* _WHAT IS EXPECTED_
For each record that follows, write out an identical copy.

*** TASK INPUTS

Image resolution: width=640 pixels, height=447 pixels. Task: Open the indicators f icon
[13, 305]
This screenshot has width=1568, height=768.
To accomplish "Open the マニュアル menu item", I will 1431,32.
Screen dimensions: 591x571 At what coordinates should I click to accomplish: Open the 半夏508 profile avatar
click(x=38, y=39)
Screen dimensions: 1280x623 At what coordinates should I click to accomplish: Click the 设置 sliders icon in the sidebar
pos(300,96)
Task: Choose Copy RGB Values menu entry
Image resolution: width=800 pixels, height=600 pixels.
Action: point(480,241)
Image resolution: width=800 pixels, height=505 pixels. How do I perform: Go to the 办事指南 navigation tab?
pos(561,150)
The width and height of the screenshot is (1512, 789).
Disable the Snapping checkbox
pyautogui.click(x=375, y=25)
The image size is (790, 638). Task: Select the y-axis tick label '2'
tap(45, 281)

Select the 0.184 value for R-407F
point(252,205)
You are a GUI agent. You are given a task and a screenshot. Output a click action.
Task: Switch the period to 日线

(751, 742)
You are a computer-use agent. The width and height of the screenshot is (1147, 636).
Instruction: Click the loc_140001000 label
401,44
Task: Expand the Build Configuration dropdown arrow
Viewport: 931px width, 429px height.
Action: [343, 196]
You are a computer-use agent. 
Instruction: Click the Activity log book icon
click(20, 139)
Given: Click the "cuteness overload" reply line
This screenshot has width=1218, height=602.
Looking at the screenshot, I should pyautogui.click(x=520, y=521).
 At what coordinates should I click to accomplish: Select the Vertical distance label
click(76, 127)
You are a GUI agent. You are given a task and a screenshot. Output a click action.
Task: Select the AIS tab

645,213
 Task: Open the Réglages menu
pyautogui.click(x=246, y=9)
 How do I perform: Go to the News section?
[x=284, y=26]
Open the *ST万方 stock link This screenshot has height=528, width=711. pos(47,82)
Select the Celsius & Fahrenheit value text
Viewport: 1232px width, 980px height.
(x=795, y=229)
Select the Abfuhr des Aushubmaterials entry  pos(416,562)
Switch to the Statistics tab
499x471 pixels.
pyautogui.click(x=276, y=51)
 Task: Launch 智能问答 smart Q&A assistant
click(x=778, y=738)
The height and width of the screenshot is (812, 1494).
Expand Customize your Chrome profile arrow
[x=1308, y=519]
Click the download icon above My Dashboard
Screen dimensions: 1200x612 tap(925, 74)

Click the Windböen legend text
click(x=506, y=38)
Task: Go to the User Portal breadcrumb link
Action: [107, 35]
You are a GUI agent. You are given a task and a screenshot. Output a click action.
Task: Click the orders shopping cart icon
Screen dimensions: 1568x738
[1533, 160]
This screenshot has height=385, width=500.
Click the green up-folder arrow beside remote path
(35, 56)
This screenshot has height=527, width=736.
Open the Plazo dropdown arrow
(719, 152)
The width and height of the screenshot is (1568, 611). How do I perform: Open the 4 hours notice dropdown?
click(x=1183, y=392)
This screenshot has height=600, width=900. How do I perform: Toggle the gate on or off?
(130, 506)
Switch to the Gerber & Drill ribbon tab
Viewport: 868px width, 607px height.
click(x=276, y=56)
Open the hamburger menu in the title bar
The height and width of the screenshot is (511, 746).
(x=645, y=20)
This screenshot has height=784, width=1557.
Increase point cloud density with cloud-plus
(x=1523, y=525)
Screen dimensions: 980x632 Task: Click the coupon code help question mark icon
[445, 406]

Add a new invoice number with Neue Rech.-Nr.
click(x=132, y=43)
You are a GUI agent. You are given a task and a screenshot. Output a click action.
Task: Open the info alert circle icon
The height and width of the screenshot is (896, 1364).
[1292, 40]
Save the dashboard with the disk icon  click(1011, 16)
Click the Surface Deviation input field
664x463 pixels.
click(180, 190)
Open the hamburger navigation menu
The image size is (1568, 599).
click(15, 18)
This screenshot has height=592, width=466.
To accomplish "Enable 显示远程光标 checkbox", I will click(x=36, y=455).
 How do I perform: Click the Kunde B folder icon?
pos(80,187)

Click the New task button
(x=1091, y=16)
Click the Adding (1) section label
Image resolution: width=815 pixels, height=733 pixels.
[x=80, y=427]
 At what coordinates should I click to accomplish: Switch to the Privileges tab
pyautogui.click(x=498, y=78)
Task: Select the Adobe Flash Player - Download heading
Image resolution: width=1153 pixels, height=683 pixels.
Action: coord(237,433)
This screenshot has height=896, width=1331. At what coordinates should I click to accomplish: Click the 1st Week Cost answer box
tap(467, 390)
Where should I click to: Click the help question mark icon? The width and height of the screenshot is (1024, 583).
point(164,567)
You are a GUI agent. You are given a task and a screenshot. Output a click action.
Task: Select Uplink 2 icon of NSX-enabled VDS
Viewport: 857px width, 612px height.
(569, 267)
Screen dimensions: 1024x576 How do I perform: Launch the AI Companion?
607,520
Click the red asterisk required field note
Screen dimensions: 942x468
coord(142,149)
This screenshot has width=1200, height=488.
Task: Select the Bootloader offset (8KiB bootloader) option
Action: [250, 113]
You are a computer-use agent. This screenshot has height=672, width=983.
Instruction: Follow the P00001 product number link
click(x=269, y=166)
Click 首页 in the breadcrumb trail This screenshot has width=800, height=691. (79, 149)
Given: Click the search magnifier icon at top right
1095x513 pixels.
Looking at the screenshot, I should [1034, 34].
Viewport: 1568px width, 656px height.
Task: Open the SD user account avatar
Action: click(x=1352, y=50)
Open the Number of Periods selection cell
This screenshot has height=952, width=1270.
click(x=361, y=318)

******

* _FINAL ANSWER_
Image resolution: width=640 pixels, height=447 pixels. Task: Open the indicators f icon
[13, 305]
This screenshot has width=1568, height=768.
To accomplish "Open the マニュアル menu item", I will 1431,32.
Screen dimensions: 591x571 At what coordinates should I click to accomplish: Open the 半夏508 profile avatar
click(x=38, y=39)
Screen dimensions: 1280x623 At what coordinates should I click to accomplish: Click the 设置 sliders icon in the sidebar
pos(300,96)
Task: Choose Copy RGB Values menu entry
Image resolution: width=800 pixels, height=600 pixels.
Action: point(480,241)
Image resolution: width=800 pixels, height=505 pixels. How do I perform: Go to the 办事指南 navigation tab?
pos(561,150)
The width and height of the screenshot is (1512, 789).
Disable the Snapping checkbox
pyautogui.click(x=375, y=25)
The image size is (790, 638). Task: Select the y-axis tick label '2'
tap(45, 281)

Select the 0.184 value for R-407F
point(252,205)
You are a GUI agent. You are given a task and a screenshot. Output a click action.
Task: Switch the period to 日线

(751, 742)
You are a computer-use agent. The width and height of the screenshot is (1147, 636).
Instruction: Click the loc_140001000 label
401,44
Task: Expand the Build Configuration dropdown arrow
Viewport: 931px width, 429px height.
Action: [343, 196]
You are a computer-use agent. 
Instruction: Click the Activity log book icon
click(20, 139)
Given: Click the "cuteness overload" reply line
This screenshot has width=1218, height=602.
Looking at the screenshot, I should pyautogui.click(x=520, y=521).
 At what coordinates should I click to accomplish: Select the Vertical distance label
click(76, 127)
You are a GUI agent. You are given a task and a screenshot. Output a click action.
Task: Select the AIS tab

645,213
 Task: Open the Réglages menu
pyautogui.click(x=246, y=9)
 How do I perform: Go to the News section?
[x=284, y=26]
Open the *ST万方 stock link This screenshot has height=528, width=711. pos(47,82)
Select the Celsius & Fahrenheit value text
Viewport: 1232px width, 980px height.
(x=795, y=229)
Select the Abfuhr des Aushubmaterials entry  pos(416,562)
Switch to the Statistics tab
499x471 pixels.
pyautogui.click(x=276, y=51)
 Task: Launch 智能问答 smart Q&A assistant
click(x=778, y=738)
The height and width of the screenshot is (812, 1494).
Expand Customize your Chrome profile arrow
[x=1308, y=519]
Click the download icon above My Dashboard
Screen dimensions: 1200x612 tap(925, 74)

Click the Windböen legend text
click(x=506, y=38)
Task: Go to the User Portal breadcrumb link
Action: [107, 35]
You are a GUI agent. You are given a task and a screenshot. Output a click action.
Task: Click the orders shopping cart icon
Screen dimensions: 1568x738
[1533, 160]
This screenshot has height=385, width=500.
Click the green up-folder arrow beside remote path
(35, 56)
This screenshot has height=527, width=736.
Open the Plazo dropdown arrow
(719, 152)
The width and height of the screenshot is (1568, 611). How do I perform: Open the 4 hours notice dropdown?
click(x=1183, y=392)
This screenshot has height=600, width=900. How do I perform: Toggle the gate on or off?
(130, 506)
Switch to the Gerber & Drill ribbon tab
Viewport: 868px width, 607px height.
click(x=276, y=56)
Open the hamburger menu in the title bar
The height and width of the screenshot is (511, 746).
(x=645, y=20)
This screenshot has height=784, width=1557.
Increase point cloud density with cloud-plus
(x=1523, y=525)
Screen dimensions: 980x632 Task: Click the coupon code help question mark icon
[445, 406]

Add a new invoice number with Neue Rech.-Nr.
click(x=132, y=43)
You are a GUI agent. You are given a task and a screenshot. Output a click action.
Task: Open the info alert circle icon
The height and width of the screenshot is (896, 1364).
[1292, 40]
Save the dashboard with the disk icon  click(1011, 16)
Click the Surface Deviation input field
664x463 pixels.
click(180, 190)
Open the hamburger navigation menu
The image size is (1568, 599).
click(15, 18)
This screenshot has height=592, width=466.
To accomplish "Enable 显示远程光标 checkbox", I will click(x=36, y=455).
 How do I perform: Click the Kunde B folder icon?
pos(80,187)

Click the New task button
(x=1091, y=16)
Click the Adding (1) section label
Image resolution: width=815 pixels, height=733 pixels.
[x=80, y=427]
 At what coordinates should I click to accomplish: Switch to the Privileges tab
pyautogui.click(x=498, y=78)
Task: Select the Adobe Flash Player - Download heading
Image resolution: width=1153 pixels, height=683 pixels.
Action: coord(237,433)
This screenshot has height=896, width=1331. At what coordinates should I click to accomplish: Click the 1st Week Cost answer box
tap(467, 390)
Where should I click to: Click the help question mark icon? The width and height of the screenshot is (1024, 583).
point(164,567)
You are a GUI agent. You are given a task and a screenshot. Output a click action.
Task: Select Uplink 2 icon of NSX-enabled VDS
Viewport: 857px width, 612px height.
(569, 267)
Screen dimensions: 1024x576 How do I perform: Launch the AI Companion?
607,520
Click the red asterisk required field note
Screen dimensions: 942x468
coord(142,149)
This screenshot has width=1200, height=488.
Task: Select the Bootloader offset (8KiB bootloader) option
Action: [250, 113]
You are a computer-use agent. This screenshot has height=672, width=983.
Instruction: Follow the P00001 product number link
click(x=269, y=166)
Click 首页 in the breadcrumb trail This screenshot has width=800, height=691. (79, 149)
Given: Click the search magnifier icon at top right
1095x513 pixels.
Looking at the screenshot, I should [1034, 34].
Viewport: 1568px width, 656px height.
Task: Open the SD user account avatar
Action: click(x=1352, y=50)
Open the Number of Periods selection cell
This screenshot has height=952, width=1270.
click(x=361, y=318)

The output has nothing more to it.